Moreover, the number of direct and indirect jobs that will be created as a result of the construction and maintenance of renewable assets will be an added advantage post the lockdown is lifted to revive the economy when increasing unemployment is a concern. Renewable energy, especially from solar, has long edged past the point of grid parity and is now cheaper than conventional energy. This economic rationale would itself mean a fillip for renewable energy in the post-COVID-19 phase.

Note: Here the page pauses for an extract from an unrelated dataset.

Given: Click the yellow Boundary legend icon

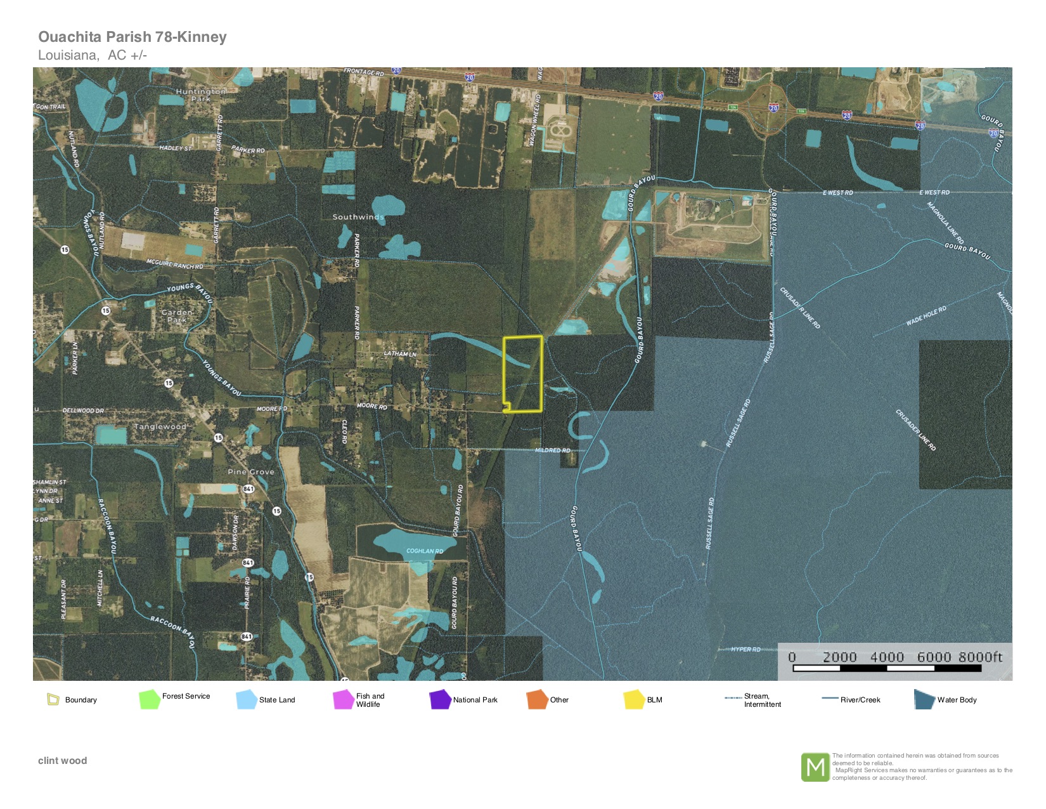Looking at the screenshot, I should point(53,699).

The power sector is a lead indicator of economic growth. After lockdown, we expect a lot of incremental power capacity addition to be from renewables. Thus, investment in renewable energy is a precursor to the health of the economy. This will add value to revive the economy. This pandemic is also a lesson for companies to not rely solely on one country for their technical equipment and move towards being more diversified. The construction phase of solar, however, is very employment-intensive and, to some extent, operation and maintenance of solar generate significant employment in our communities.

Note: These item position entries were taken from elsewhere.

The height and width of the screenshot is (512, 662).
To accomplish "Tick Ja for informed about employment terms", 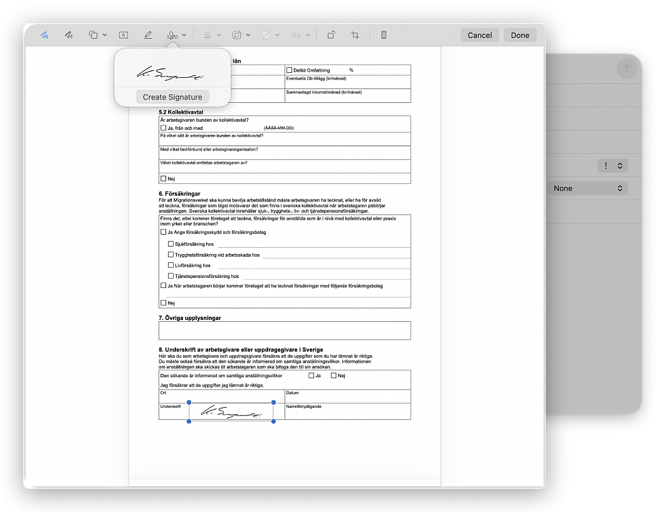I will (x=311, y=376).
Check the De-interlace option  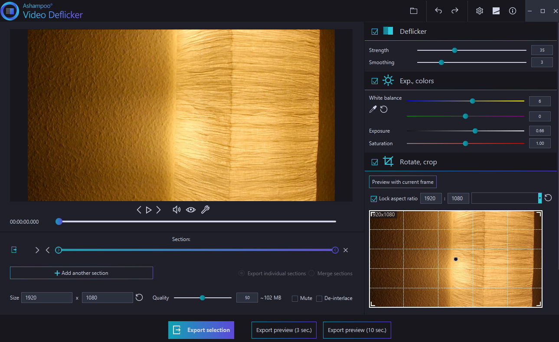[x=319, y=298]
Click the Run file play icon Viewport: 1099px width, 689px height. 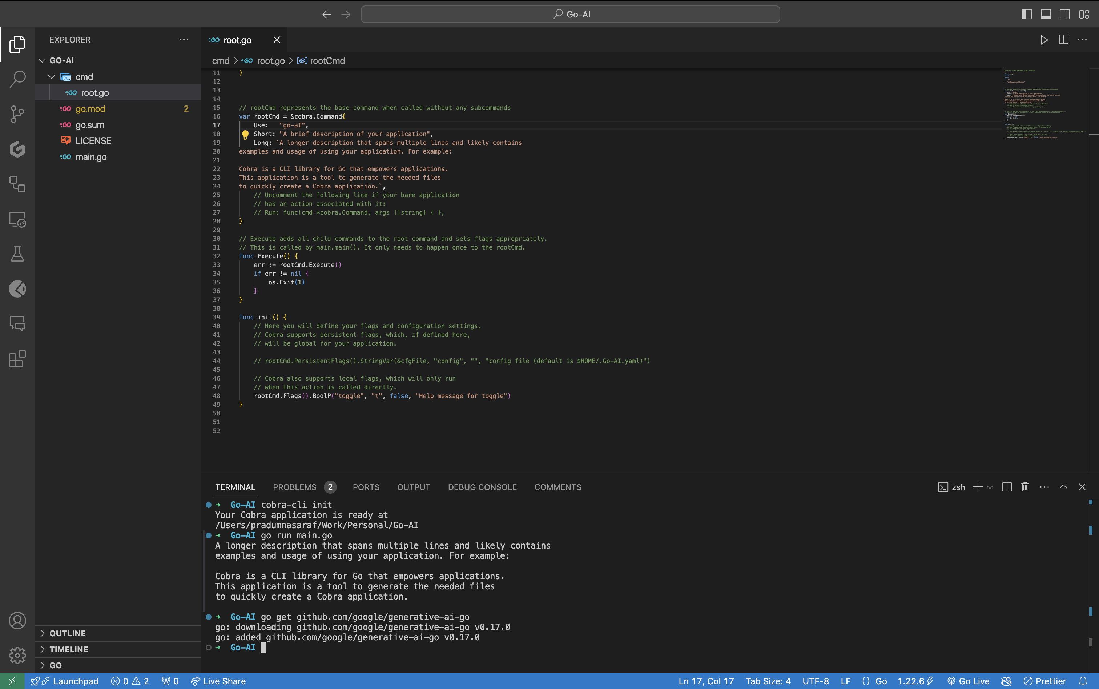pyautogui.click(x=1044, y=40)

Thus, job security and job creation will probably be the most important factors in determining how India manages to combat the economic slowdown post-COVID-19. Operations and maintenance of solar assets results in part-time employment opportunities to several thousand people from remote and rural areas.
Government’s role to revive the economy post Covid
The Government of India has also taken many proactive fiscal measures like Repo rate cut to 4.4 per cent, three months moratorium on principal and interest repayment for term loan and working capital facilities to revive the solar energy sector. The solar industry is seeking some respite from the government so that they can stay afloat during this economic crisis and work towards meeting the long-term renewable energy targets of the country. A strong and strategic revival plan is very
important post covid for the industry to help achieve its targets on time.
More targeted policy introduction is to be done to support decentralized projects such as rooftop solar and provide incentive to domestic production of solar cells, modules, and other equipment. This crisis provides an opportunity to the government to lead by example and create a stimulus plan which is green, efficient and progressive. Recently, the International Renewable Energy Agency’s (IRENA) Coalition for Action wrote to governments putting forth recommendations on how governments can ensure a rapid and sustained economic recovery of the renewable energy sector that aligns with climate and sustainability objectives. They emphasized the role renewable energy could play in these strategies by providing reliable, easy-to-mobilize and cost-effective electricity for essential services.
Post Covid, more financial aid is required to boost local manufacturing, given India relies on China for about 80 per cent of its solar inputs. The centre should grant more financial aid to the solar energy sector and decentralised model of solar energy development that does not endanger grasslands and desert ecosystems. Government-supported financial institutions need to step forward and take the lead in scaling up long-term investment into India’s solar energy sector.